XIV Certamen Internacional de Microrrelatos de San Fermín


TODAVÍA

Daniel Pastrana Gallego

Todavía siento la adrenalina tensando cada músculo, el sudor nervioso, el calor. El sonido de los cencerros martilleando mis oídos al acercarse. Y las pisadas, que parecen de otro planeta, de algún gigante que amenaza nuestra existencia.
Son nobles, sí, pero nosotros lo somos más. Son poderosos sí, pero nosotros lo somos más. Son historia viva de esta tierra, como nosotros.
Y comienza el baile. Y sus tonos pardos, zaínos, arrasan las calles.
Todavía recuerdo a mi padre sonriendo, pleno de satisfacción en mi primer día de encierro. Nunca olvidaré esa sonrisa cansada tras terminarlo, cuando las reses se envolvieron del ocre del albero en el ruedo. Yo le pregunté que por qué sonreía. Él me dijo que algún día lo entendería.
Hoy es el pequeño Jorge el que me sonríe, nervioso. Es su primer encierro. Hoy volaremos por las calles, montaremos en esas estelas oscuras que nos llevarán al cielo y cumpliremos así la tradición, la historia, el hito. Hoy seremos cosmonautas de la memoria. Todavía siento la plenitud de la niñez en mis músculos. Cuando todo termine, sabré que Jorge también la siente. Y le sonreiré. Y él me preguntará el motivo. Y yo le diré que algún día lo entenderá.  

LA RAMPA

Daniel Fernández Casado

Hoy, son ya treinta los años vencidos desde su último encierro aunque hace mucho que él perdió la capacidad de contarlos. Su tiempo escapa tras la ventana frente a la que, dicen, le gusta pasar el día. Fermín contempla cómo el enfermero charla con su compañera y se pone en marcha. Hoy es 7 de julio y la cuadrilla lo espera al inicio de Estafeta. El anciano calcula la fuerza que aún guardan sus manos artríticas palpando las grandes ruedas de goma. Tras comprobar el nudo de su faja, se santigua y empuja con decisión la silla rampa abajo. Cierra los ojos y regresa al encierro: los pañuelos del color de su sangre, la emoción apretando el estómago, el viento en su rostro mientras corre por su vida. Escucha su nombre en la lejanía y un chirrido metálico mientras siente que gira sin control. No recordaba que hubiese un giro antes de llegar a Telefónica. Pero confía y, protegido por el capotico de su tocayo, una tormenta de brazos contiene su cuerpo antes de contactar con el pavimento. Abre los ojos y sonríe. Los enfermeros, que ya lo conocen, no pueden evitar corresponderle. “Me cago en todo, cómo te gusta la fiesta, Fermín”.  

DON HERÁCLITO

Daniel Alberto Vergel Bedoya

La noche antes de que el toro muriera y dejara caer sus cachos gastados contra el suelo, don Heráclito soñó que era arrastrado por una multitud que se sentía como un río de huesos y él intentaba inútilmente aferrarse a algo.
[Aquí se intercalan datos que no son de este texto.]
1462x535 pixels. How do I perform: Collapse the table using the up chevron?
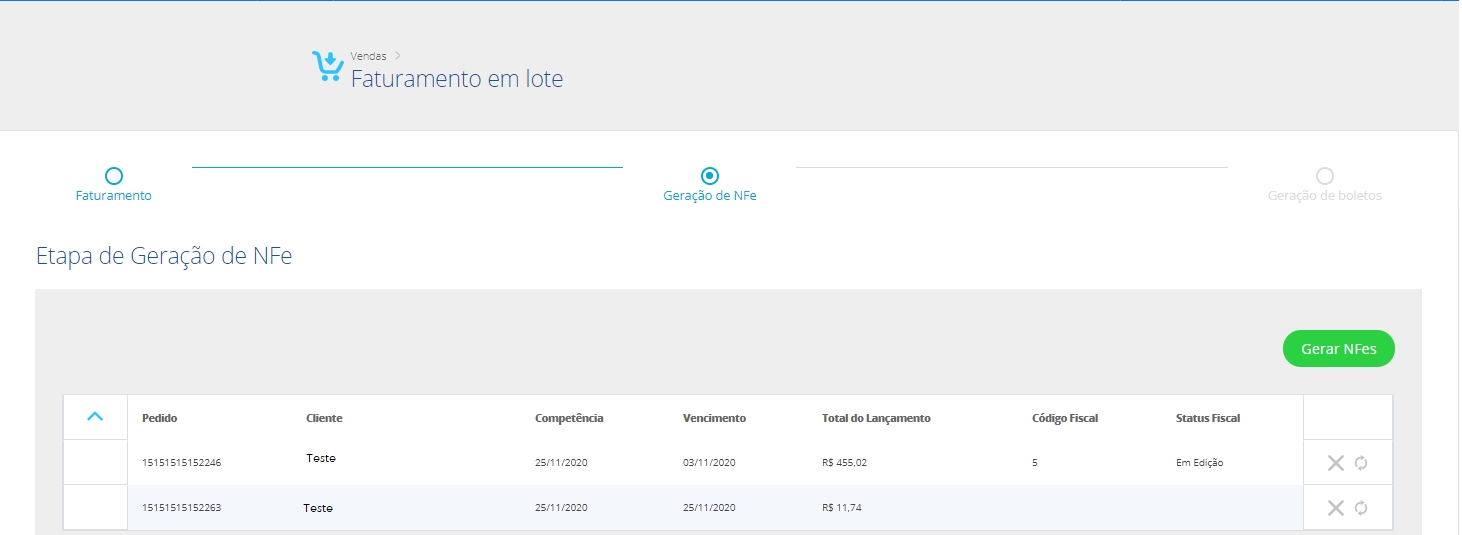95,417
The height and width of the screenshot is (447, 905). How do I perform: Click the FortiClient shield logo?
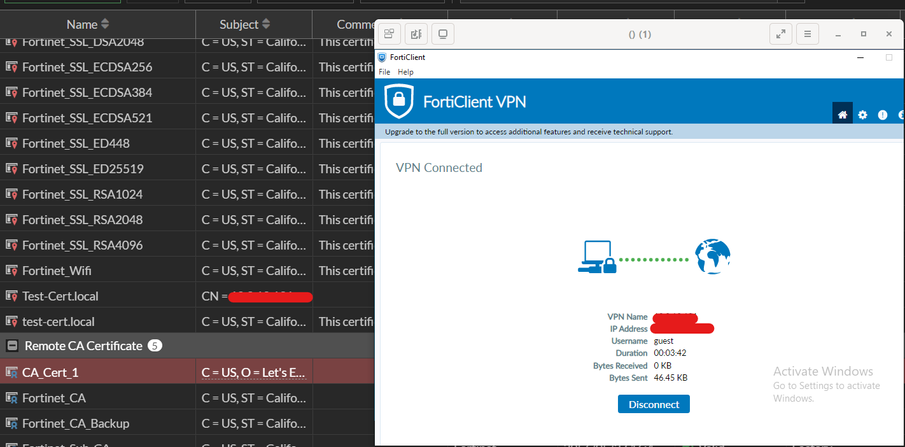coord(399,102)
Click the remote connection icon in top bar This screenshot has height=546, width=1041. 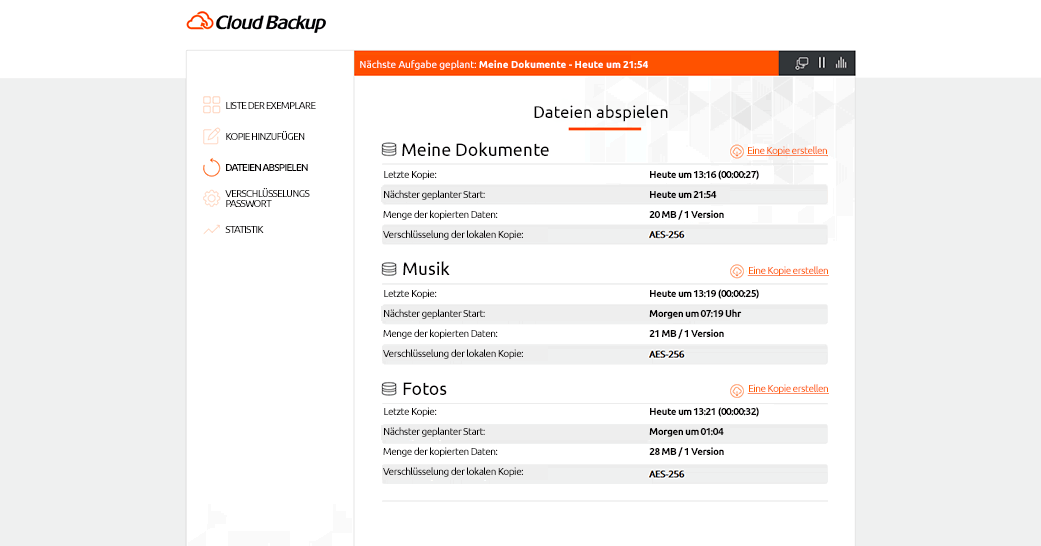point(801,63)
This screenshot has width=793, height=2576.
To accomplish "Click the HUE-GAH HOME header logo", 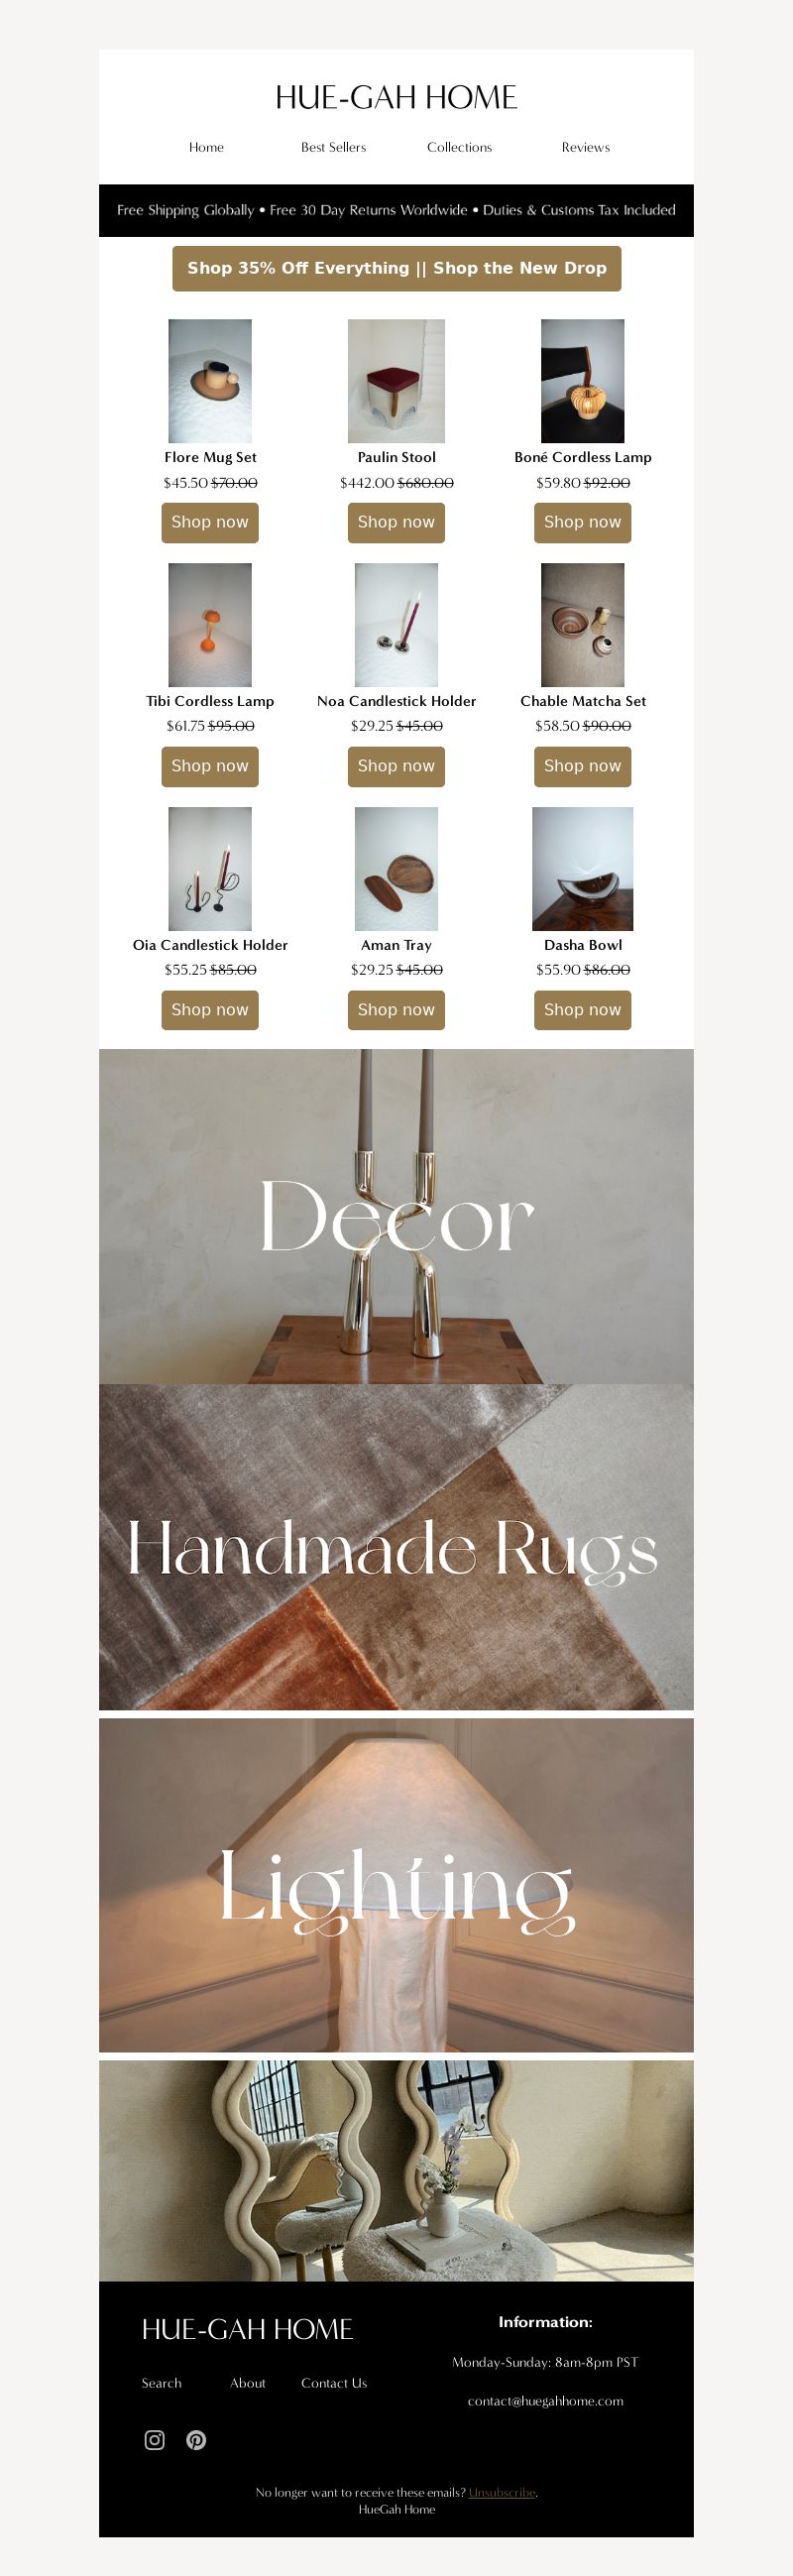I will [396, 97].
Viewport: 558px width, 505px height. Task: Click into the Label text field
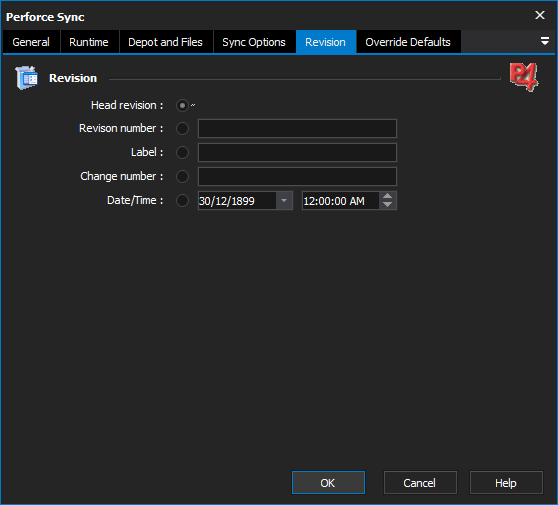click(x=297, y=153)
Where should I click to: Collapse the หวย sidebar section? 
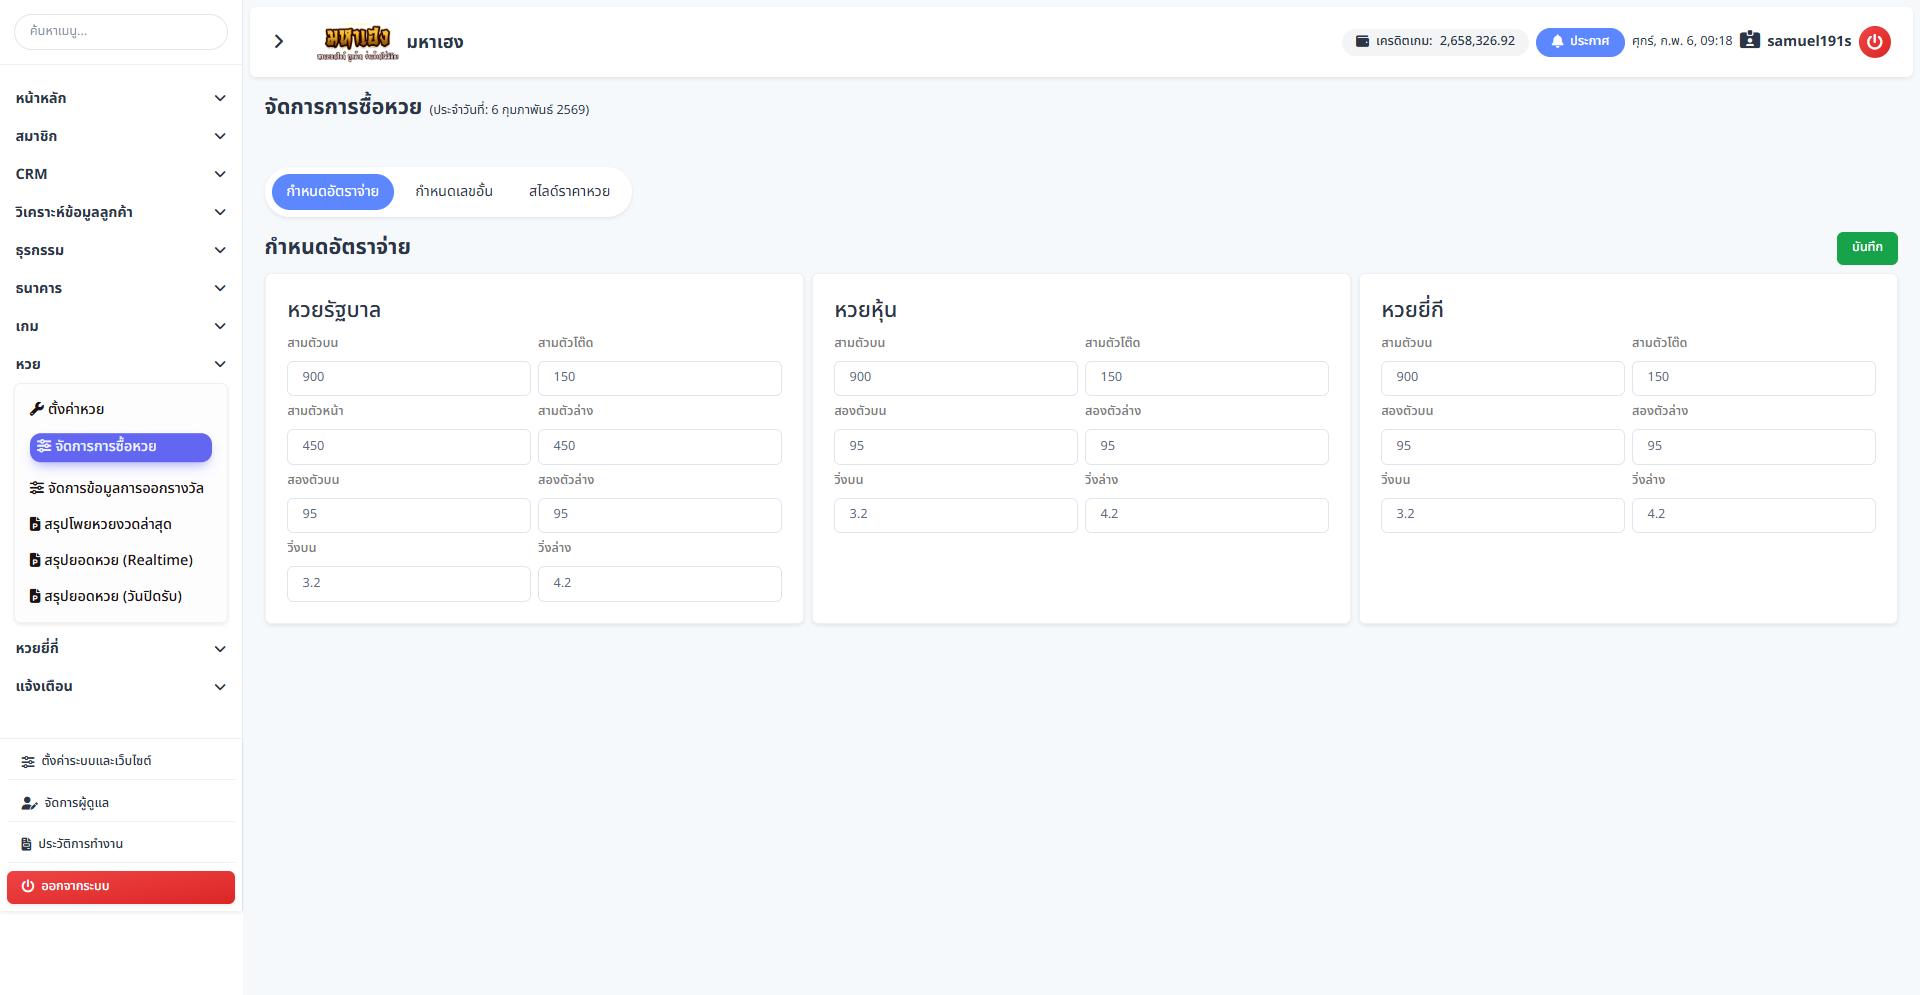220,364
A la mañana siguiente, las náuseas lo doblegaron y vomitó bilis, sentado en la misma silla donde había pasado los últimos días. Agobiado por la migraña y el gusto del alcohol en la boca, don Heráclito gastaba su tiempo mirando, a través de una ventana diminuta en su cocina, la huerta descuidada, las cabras sin corral y aquel toro moribundo, que fue una gran promesa para las corridas, meses antes de quebrarse la pata y ser el motivo de sus depresiones y borracheras. El primer día de las fiestas, la gente armó un gran alboroto en la ciudad; en el corral, los chulos se turnaron para devorar el cadáver del toro, la maleza no paró de crecer, las cabras de hacer daños en los jardines, mientras don Heráclito quedaba sumergido en una corriente imperceptible de sangre alcoholizada, proyectos inconclusos y pensamientos incoherentes.